Compito da svolgere: Riscrivi il brano riportato, da "In realtà, dietro" fino a "Sole 24 Ore.", scambiando "Confindustria" con "Confcommercio".

Brano riportato:
******************************

In realtà, dietro alla difesa della specialità, si cela il disperato tentativo di mantenere una posizione di privilegio economico ormai indifendibile. Ed ogni giorno aumentano coloro che, per questo privilegio, gridano allo scandalo: da Formigoni (che ne fa un’occasione per attaccare l’unica Regione del Nord non governata dal centro-destra) fino alla Confindustria, attraverso le innumerevoli inchieste che compaiono sulle colonne del Sole 24 Ore.

Eppure non v’è traccia, né negli Statuti speciali, né in alcuna legge dello Stato, del fatto che le Regioni autonome debbano essere più ricche delle altre. Al contrario, il vantaggio economico deriva, paradossalmente, dal mancato rispetto degli Statuti. Per mezzo secolo si è stabilita una sorta di perversa alleanza tra Stato e Regioni autonome: a queste ultime, sulla base degli Statuti, sono state assicurate le risorse necessarie per gestire le maggiori competenze derivanti appunto dal loro status autonomistico, ma l’effettivo decentramento delle competenze non è mai avvenuto o è avvenuto solo in parte. In pratica lo Stato ha pagato due volte gli stessi servizi (scaricando il tutto sul debito pubblico), mantenendo però centralizzato il potere, mentre le Regioni autonome hanno smesso di rivendicare le competenze dallo Stato proprio perché la loro ricchezza era legata al mancato decentramento dei poteri.

******************************

Dati forniti:
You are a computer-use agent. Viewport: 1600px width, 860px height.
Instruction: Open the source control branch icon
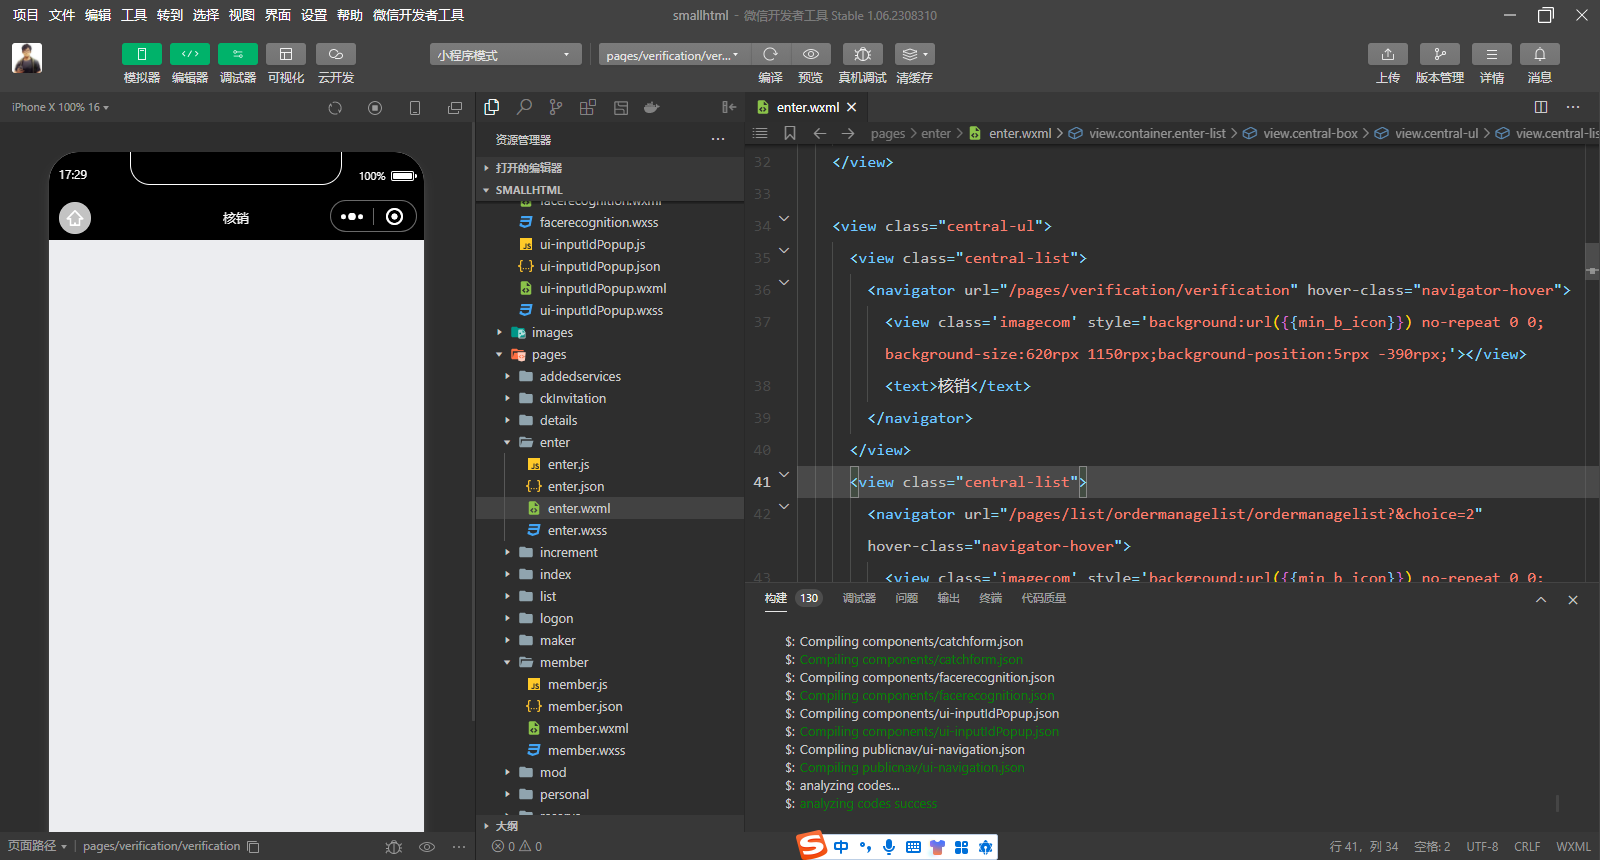pos(556,107)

******************************

Soluzione scritta:
In realtà, dietro alla difesa della specialità, si cela il disperato tentativo di mantenere una posizione di privilegio economico ormai indifendibile. Ed ogni giorno aumentano coloro che, per questo privilegio, gridano allo scandalo: da Formigoni (che ne fa un’occasione per attaccare l’unica Regione del Nord non governata dal centro-destra) fino alla Confcommercio, attraverso le innumerevoli inchieste che compaiono sulle colonne del Sole 24 Ore.